The stories in this 351-page book are supplemented by more than ninety black and white photos of pastors and spouses. In Bread to Share, Knudson Munholland not only pays tribute to Saskatchewan’s Lutheran pastors, she also gives wives of pastors the prominence they so fully deserve.
In volume 2 of Bread to Share, Lois Knudson Munholland shares more experiences and hardships endured by Lutheran pastors and their wives, primarily across Saskatchewan, but also in other parts of Canada and the United States. A Lutheran pastor herself, Knudson Munholland spent decades compiling the material for her books.
The pastors are listed alphabetically by surname. After relating the experiences of the ministers, Knudson Munholland devotes space to their wives, lists the names of their family members, and provides references. Her sources include personal interviews as well as local history books, supplemented by more than ninety-five black and white photos.
Knudson Munholland explores the rigours of ministering to the needs of rural communities. Pastors would travel by wagon, sleigh, or on horseback as the need arose. One minister travelled by bicycle, with his wife riding on the crossbar. Those lucky enough to own a vehicle often had to travel on roads that were neither paved nor gravelled, and the gumbo soil brought its own set of perils, occasionally snaring unwary drivers.
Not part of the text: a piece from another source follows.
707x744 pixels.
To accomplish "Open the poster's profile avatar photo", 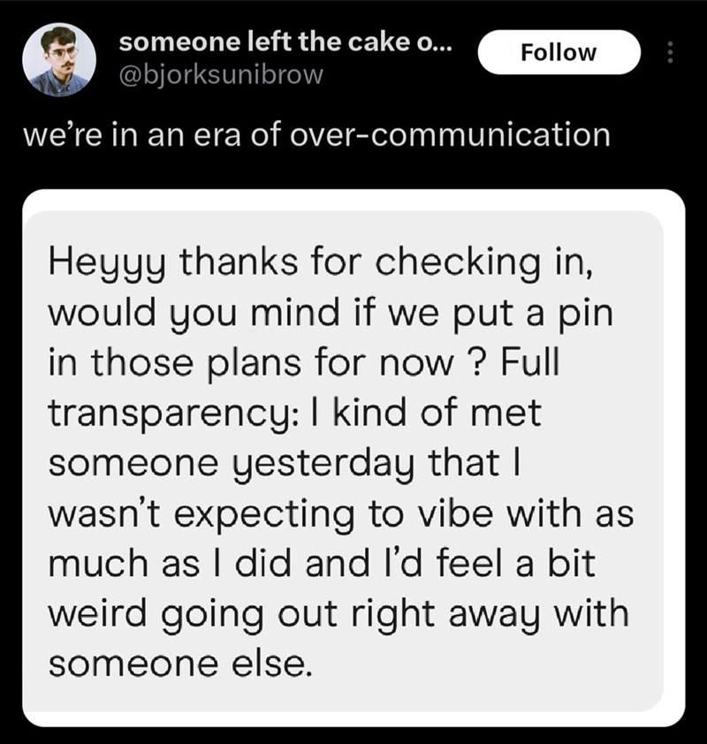I will coord(59,60).
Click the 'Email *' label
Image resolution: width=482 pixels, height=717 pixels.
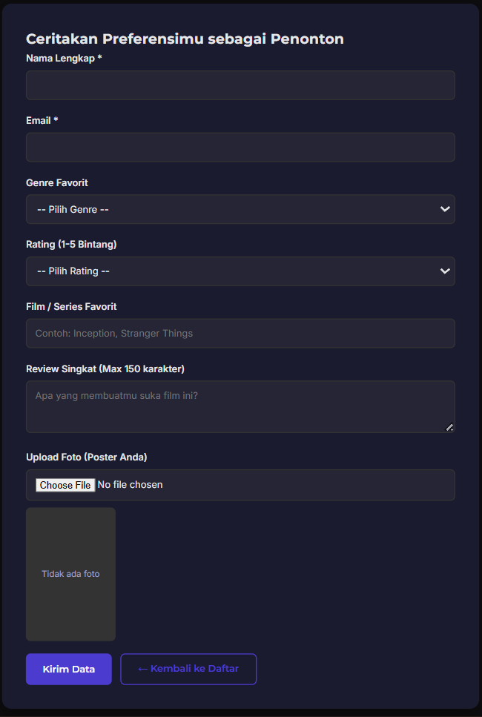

Lack of adequate funding was a constant problem. In 1946, Pastor Carl Daechsel was offered a position in the Govan, SK area for a salary of $1,800 per year. But at the first church council meeting, the council decided that his salary was unrealistic and unilaterally lowered it. To supplement his income, one minister took up barbering. Unfortunately, his customers were as negligent in paying their bills as was the congregation.
Parishioners tried to support their pastors by supplying them with produce. Pastor Oscar Edwin Olson Olmon received a gift of onions, but by the time he got them home by sleigh, they looked frozen, so he dumped them outside in the snow. Next spring, he and his wife had a thick patch of onions growing in their yard.
Knudson Munholland regales readers with entertaining episodes. At the first worship service Pastor Ferdinand Oswald conducted, no one showed up. Well, one man came to light the fire, but he left. The next Sunday, the worshippers numbered three – his wife Frieda and two other women. “Frieda remembered watching her husband deliver that sermon with tears running down his face.”
At Meadow Lake, SK, Pastor Frederick Knebel had five preaching points to visit. Since his car couldn’t negotiate the gumbo roads and swamps, he walked. It took him fifteen hours to cover thirty-five miles.
Later, as a chaplain heading to Bermuda by ship during the Second World War, Pastor Knebel remarked to the captain, “Look, that must be a whale coming towards the ship.” It turned out to be a torpedo!
As Knudson Munholland points out in Bread to Share, pastors and their families faced many hardships and privations. Yet in spite of all obstacles, with persistence and perseverance they continued to provide the Bread of Life for their flocks.